劇場の灯を消すな!Bunkamuraシアターコクーン編 松尾スズキプレゼンツ アクリル演劇祭

2020.7.5

21:00

WOWOWステージ

 

松尾スズキの発生させる茶番感、居心地の悪さ、気恥ずかしさ。そこからちょっと漏れ出てくる、真っ直ぐで”ベタ”な力への憧憬と祈り。

・「ゾンビ vs マクベス夫人」の情報量の多さよ。
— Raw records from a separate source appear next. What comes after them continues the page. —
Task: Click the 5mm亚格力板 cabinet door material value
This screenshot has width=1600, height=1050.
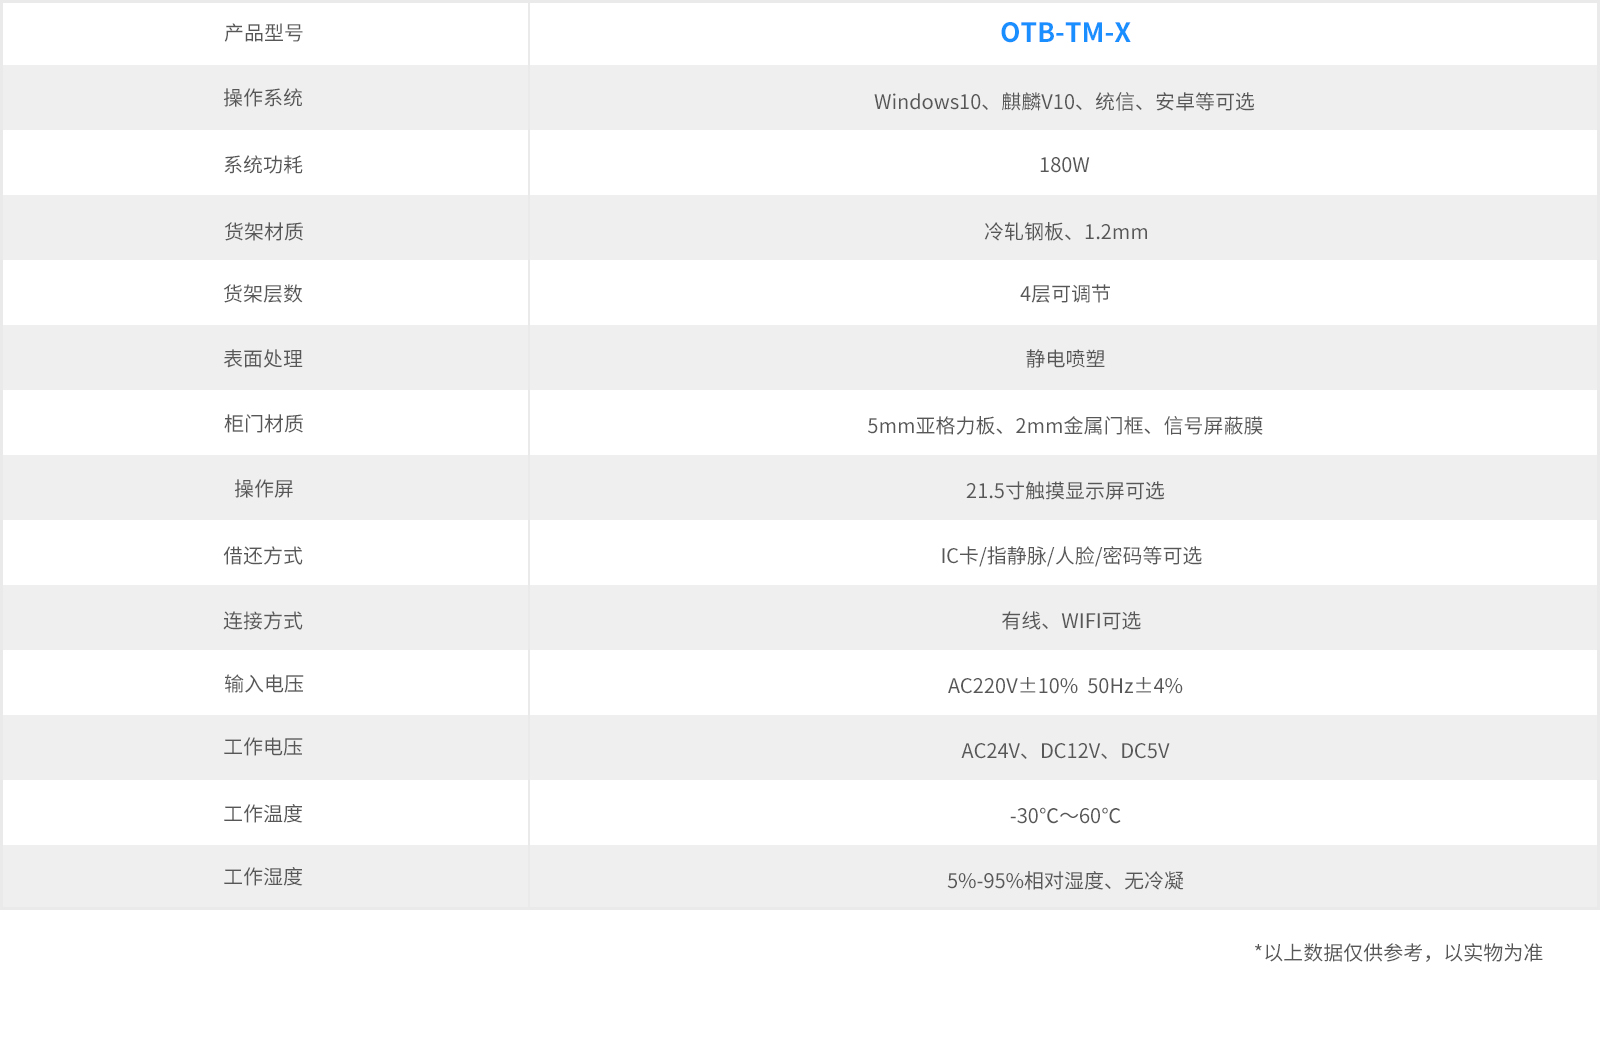Action: click(x=1064, y=426)
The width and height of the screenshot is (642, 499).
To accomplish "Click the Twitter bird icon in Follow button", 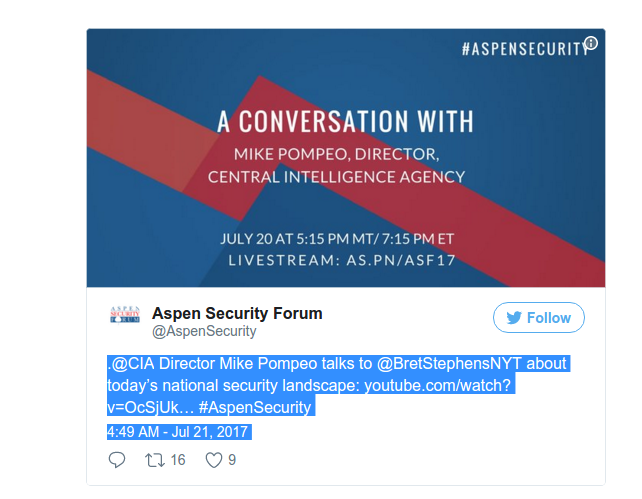I will (x=514, y=318).
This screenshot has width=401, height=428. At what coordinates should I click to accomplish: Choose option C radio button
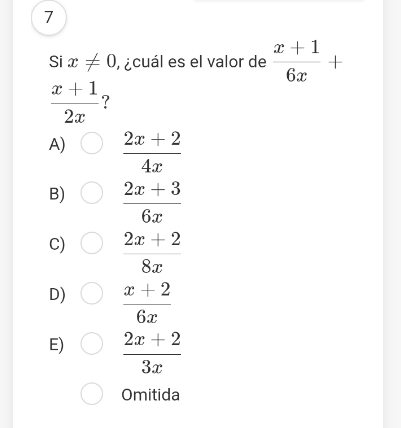point(92,243)
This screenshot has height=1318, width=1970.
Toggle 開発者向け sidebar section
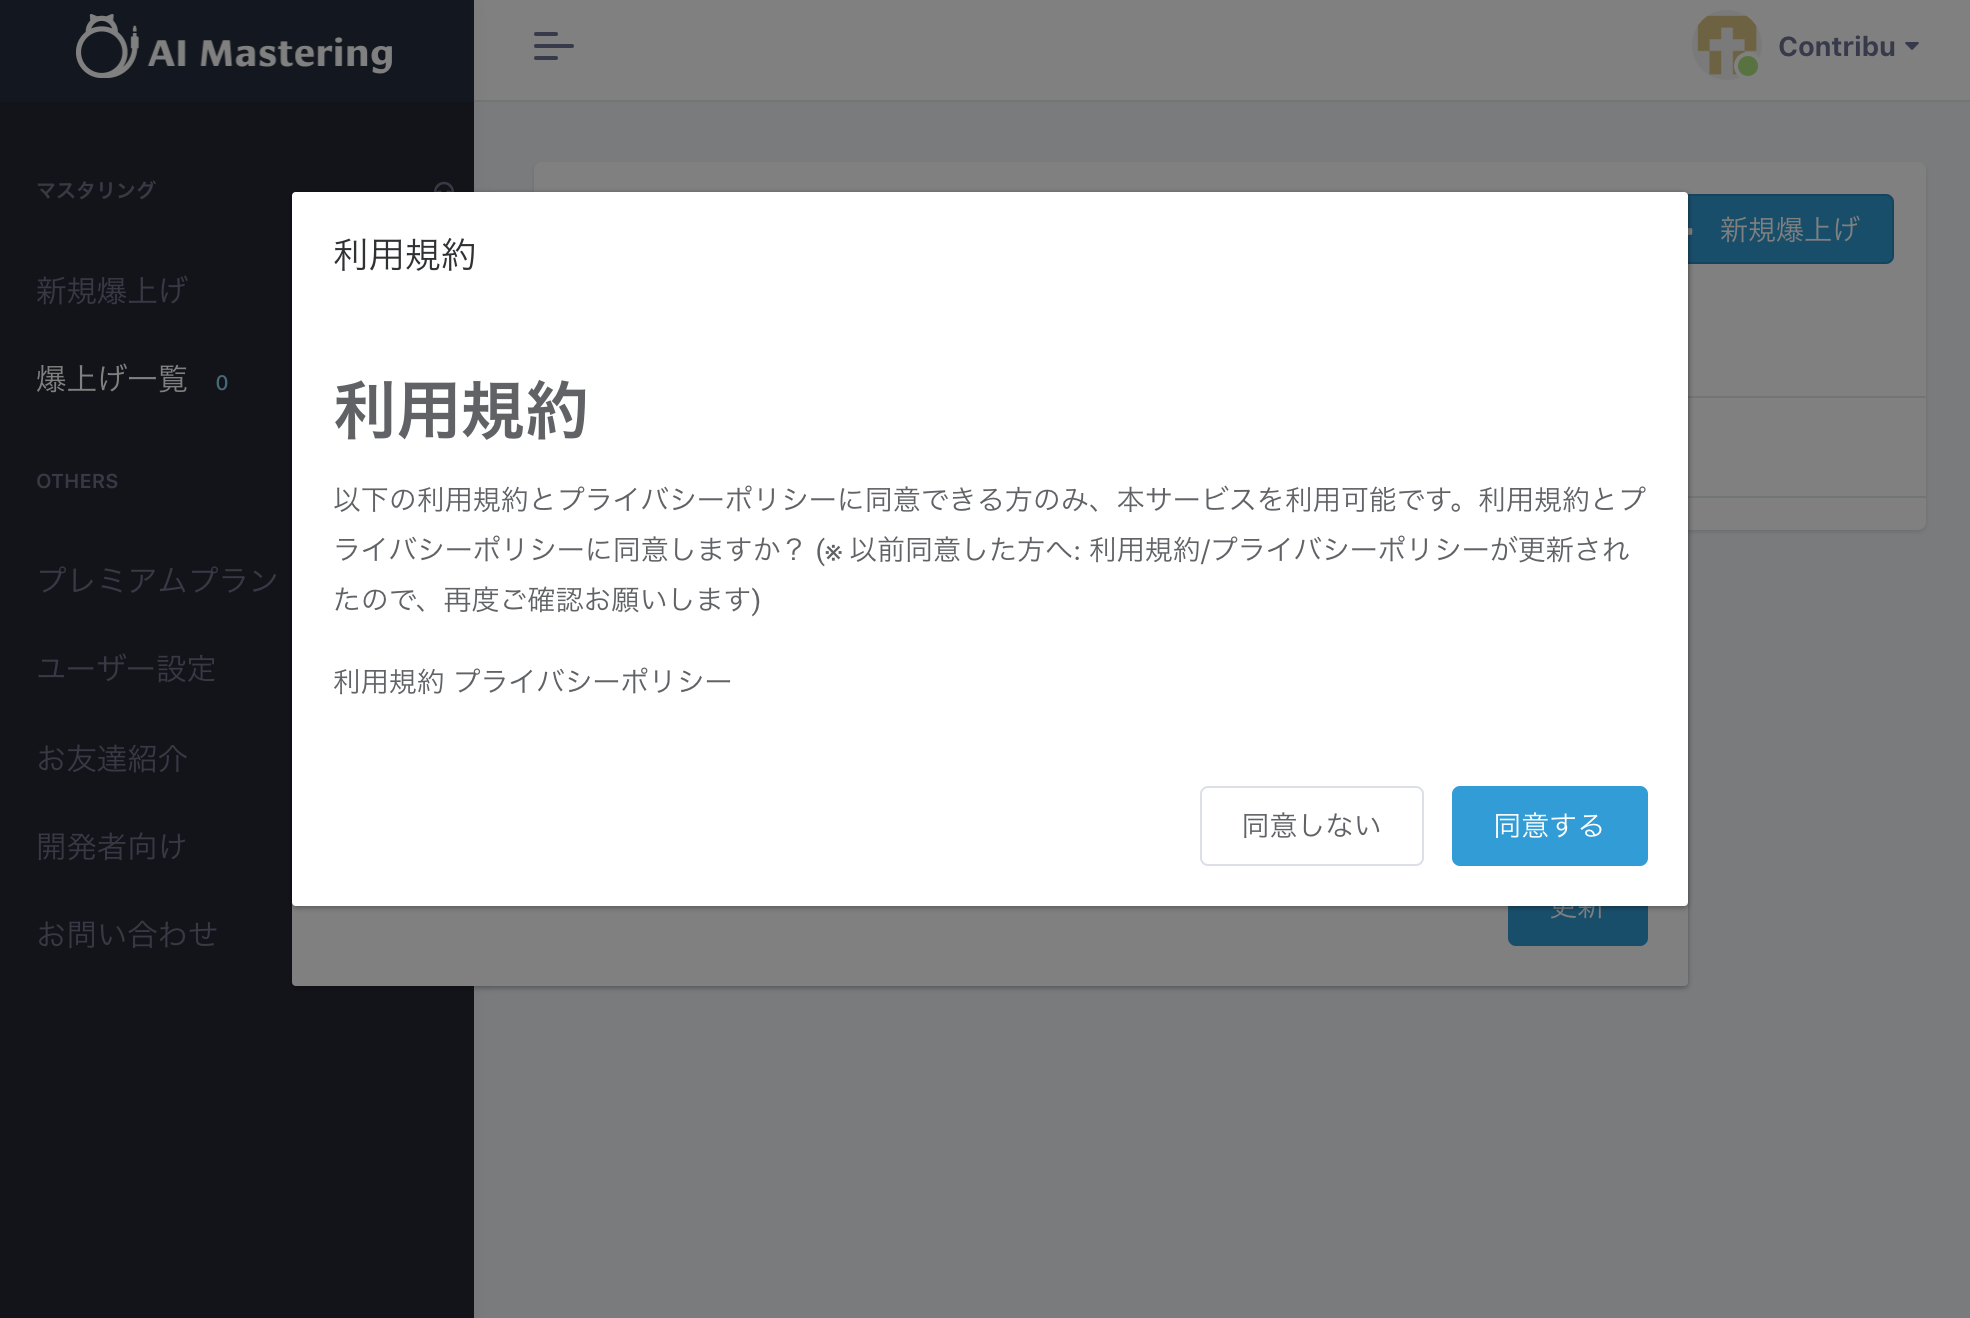click(x=110, y=844)
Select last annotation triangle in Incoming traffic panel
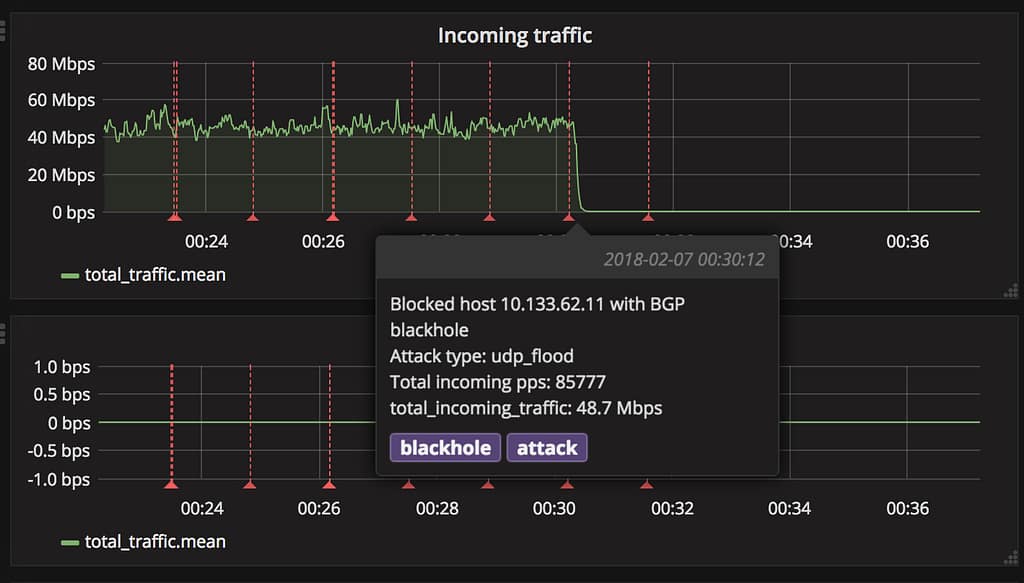This screenshot has height=583, width=1024. [648, 216]
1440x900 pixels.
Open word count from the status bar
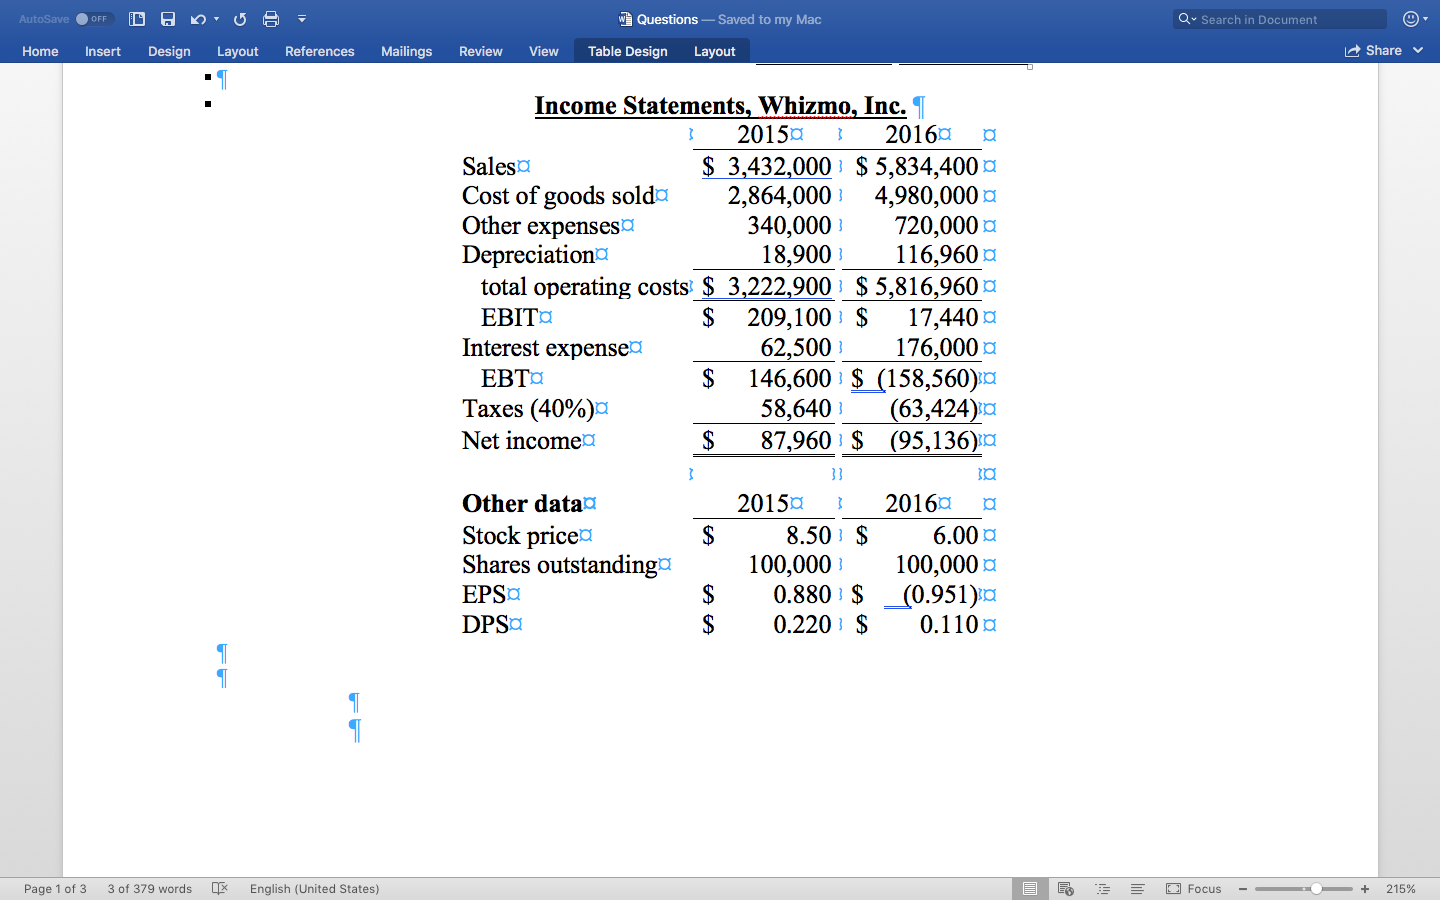tap(149, 888)
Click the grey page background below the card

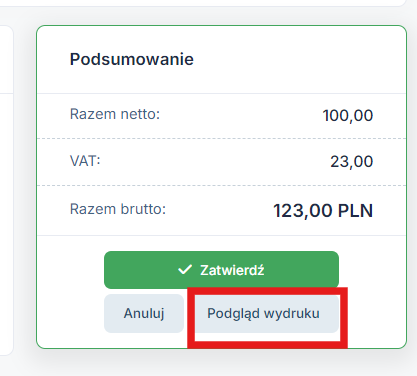pyautogui.click(x=208, y=365)
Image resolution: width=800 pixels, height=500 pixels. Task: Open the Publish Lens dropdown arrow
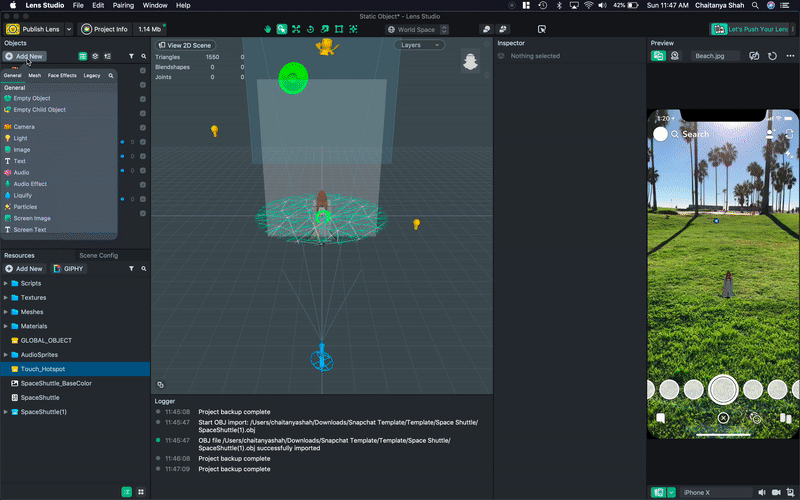pos(68,29)
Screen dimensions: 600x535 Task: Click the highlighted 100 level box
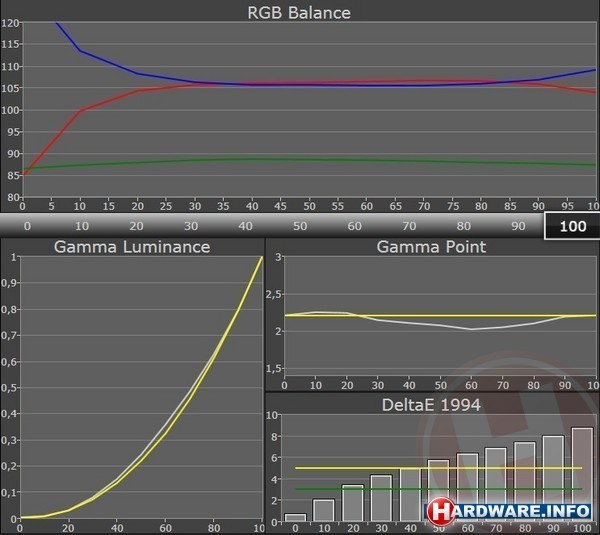click(572, 226)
己の小賢しい脳が見てる途中なのにちょっとそれっぽい感想を組み立て始めていたところにアレよ。

・前半の『キレイ』ラッシュ、「ここにいないあなたが好き」オリジナルキャストコンビでちょいとやられてしまい…歌詞が初演版でしたね…?

・アクリル剣劇でちょっとどうかと思うくらい笑ってしまってなんでしょうこの感情は。敗北感?

・『泥と雪』お恥ずかしながらまったく予備知識がなかったので、キャスティング豪華だな、書簡体の朗読よいものですね、と聞き入っていてものの見事にズタズタになった。なり申した。この人選でこそのこの作品。軽く検索かけたら同じく知らずにズタズタになったご同志と知っていて待ち構えていた先達がいらしてこの…この…なんてものを選んで…。

 

・感染防止対策で一人残らずアクリル板に囲まれて、展示物のように立つ出演者たち。滑稽なような悲しいような、でも普段われわれが舞台を”鑑賞”する様って一面ではこういうところあるよねと思ったりもして。アクリル版で接触を断たれて、更にはテレビの画面でもう一回断たれて、互いに幻想の手を延ばす。

 ・アクリル演劇祭、オープニングもエンディングも松尾スズキ本人が担うのを見て、松尾さんもこういうとき敢えてベタベタな形で「責任」を負いにいくタイプなんだなと改めて思う。一見ふざけたような、その実はたったひとり身ひとつで矢面に飛び出していくやり方。震災直後の公演での三谷幸喜を思い出す。